Again, I thoroughly enjoyed the book and the discussion blog. I plan to use all of my new knowledge in my classroom from here on out!

Jane Doyon said...

As I listened to the discussions in our book group, it came to my attention that many of the people there believed what was written in this book was just common sense and that most parents should already be aware of these seven essential skills. That made me really stop and think about how long I have been in this field. What seems to be common sense for many teachers I think is really knowledge gained from many years of experience working with young children and many years of studying early childhood education. I had to think back to my first years of teaching and how much I didn’t know and still needed to learn. I believe a solid understanding of the seven essential skills really came with time and experience. Even after 25 years of teaching, I am still learning more about early childhood education through attending workshops and conferences and reading professional literature. Joining the book discussion group is just another way I continue to further my education and knowledge. After reading this book, something new I learned was many of the skills that I thought were being developed during the preschool years, were actually beginning at infancy. Knowing this, I believe it is even more important that parents focus on these skills with their children right from birth.
So, how can we as teachers then make parents more aware and knowledgeable of these seven essential skills? I believe we can do this through a variety of ways. We can write about them in our newsletters, we can discuss them at parent-teacher conferences, and we can present workshops on the different skills throughout the school year. The key to becoming successful with teaching these skills though I believe is time and patience. Unfortunately we live in a “hurried world” that can make it very difficult to stop and take the time to learn and practice these crucial, life skills. Putting in that little bit of extra time when the children are very young, can make a world of difference in their life as they grow older. Even as adults, I feel we continue to refine these skills. It is most definitely a lifelong process. No matter what our age is, there will always be room for growth and improvement!

Nancy Ohlen said...

Thank you, Greg, for this opportunity and thanks to all who shared. While I learned much from last year’s study, the face-to-face sharings added so much. (There it is – the social and emotional engagement supporting cognitive learning!)
I am one of those who knew in a general way, through experience, observation and “maternal instinct” much of this information. Galinsky’s presentation expanded on and supported my understandings with scientific research, clear explanations and helpful suggestions for utilizing this information most effectively. I really appreciate how basic and practical this book is. My Lead Teacher has already ordered one and I plan to encourage my Administrators to read it. I am also hopeful that we can expose our parents to the importance of these seven basic skills and provide them with tips/suggestions on how to interact with their children to support these skills.
The take-aways that will immediately impact my interaction with my students:
1. Fewer “Good jobs!” and more praise of strategies and effort.
2. Asking more “What do you think?” questions when reading stories or approaching new tasks.
3. Building on each child’s strengths and interests, providing opportunities for exploration.
4. Remembering Bauer’s findings that children remember experiences best “when children find meaning in the process, when they’re involved hands-on, and when there’s conversation about what they’re doing.” (p.326) She also emphasizes the importance of repetitive experiences.
Another personal take-away: having successfully scored a “6” on the Focus Quiz, I will no longer be amazed that I almost never “come in first” on memory- recollection games, even when I am playing with children under three!

Eileen Estudante said...

First of all I want to say how much I enjoyed being a part of such a diverse and clearly, committed group of early childhood professionals! I really enjoyed the face-to-face discussions and felt they were very heart felt and insightful. It was a pleasure to be apart of this discussion!

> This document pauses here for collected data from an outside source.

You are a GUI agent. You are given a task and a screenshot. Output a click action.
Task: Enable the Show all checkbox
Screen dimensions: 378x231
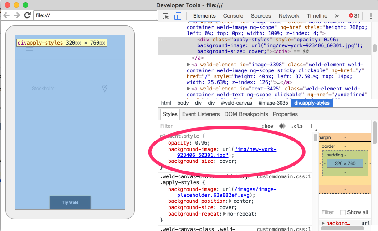click(343, 212)
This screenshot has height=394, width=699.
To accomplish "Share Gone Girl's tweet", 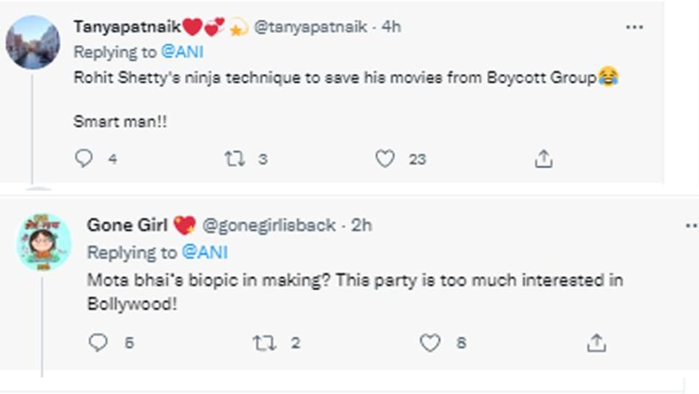I will pos(596,343).
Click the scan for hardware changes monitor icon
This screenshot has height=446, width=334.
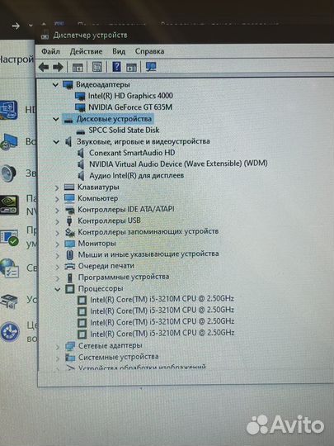pyautogui.click(x=151, y=67)
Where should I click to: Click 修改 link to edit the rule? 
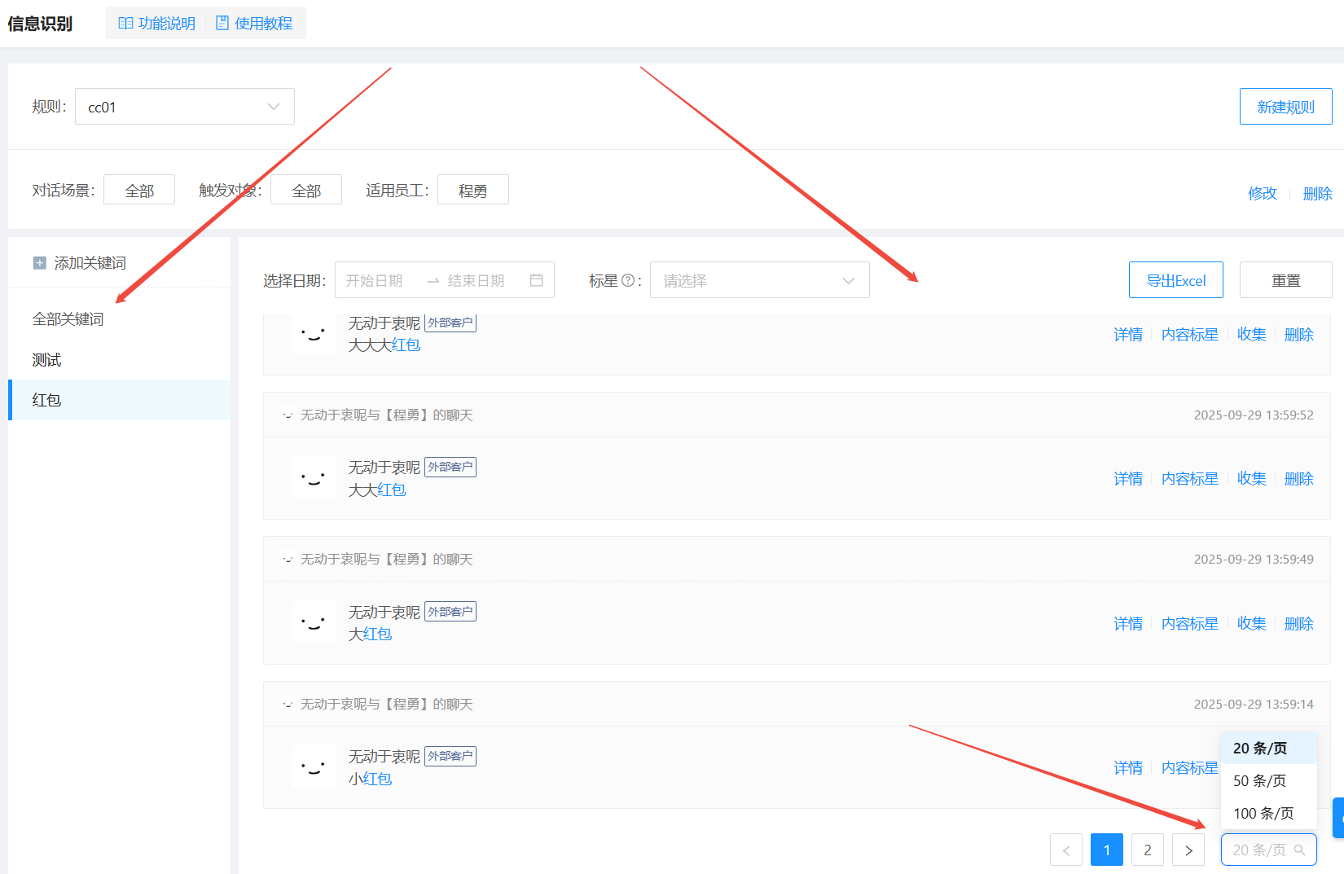click(x=1262, y=193)
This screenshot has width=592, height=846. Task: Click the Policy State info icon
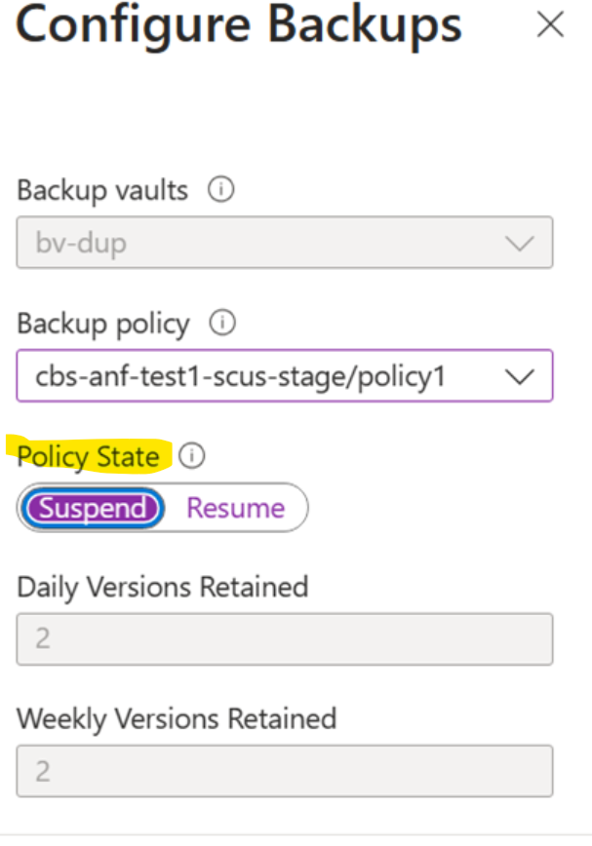[192, 455]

After volunteering to work at a day care center when I was in high school and then attending college for early childhood, I believed (naively as you do when you are young) that I knew just about all I needed to know. When I began teaching, I learned shortly after beginning that that was not the case! I now believe that as much as I learn, there is always something new and valuable to be gleamed from experiences, the knowledge of others and from books such as this one. I feel that much of the “Seven Essential Skills” is what most seasoned teacher/caregivers already know, understand and practice intuitively. However, it is not what those who do not spend time daily in a classroom or with children know; not because they are not in touch with their child but because we, in the field, who do spend each day with children, are early childhood oriented. Working with children and promoting all of their skills is what we are passionate about! It is why we do what we do. I like how Ellen Galinsky clarified and put all those things that we understand and try to put into practice so simply, realistically (by antidotes and examples) and in a way that professionals as well as parents can understand – and most importantly – showed the research and studies to back it up! It helps to prove to parents and others that it is not just the teachers talking – there is proof of how vital these skills are for their children to have. It validates the way in which I try to teach perspective taking, self-control and self-regulation and encourages me to go the extra step in my methods and to promote it to others. I think the suggestions for how to teach/reinforce these essential skills in young children are helpful for both parents and teachers!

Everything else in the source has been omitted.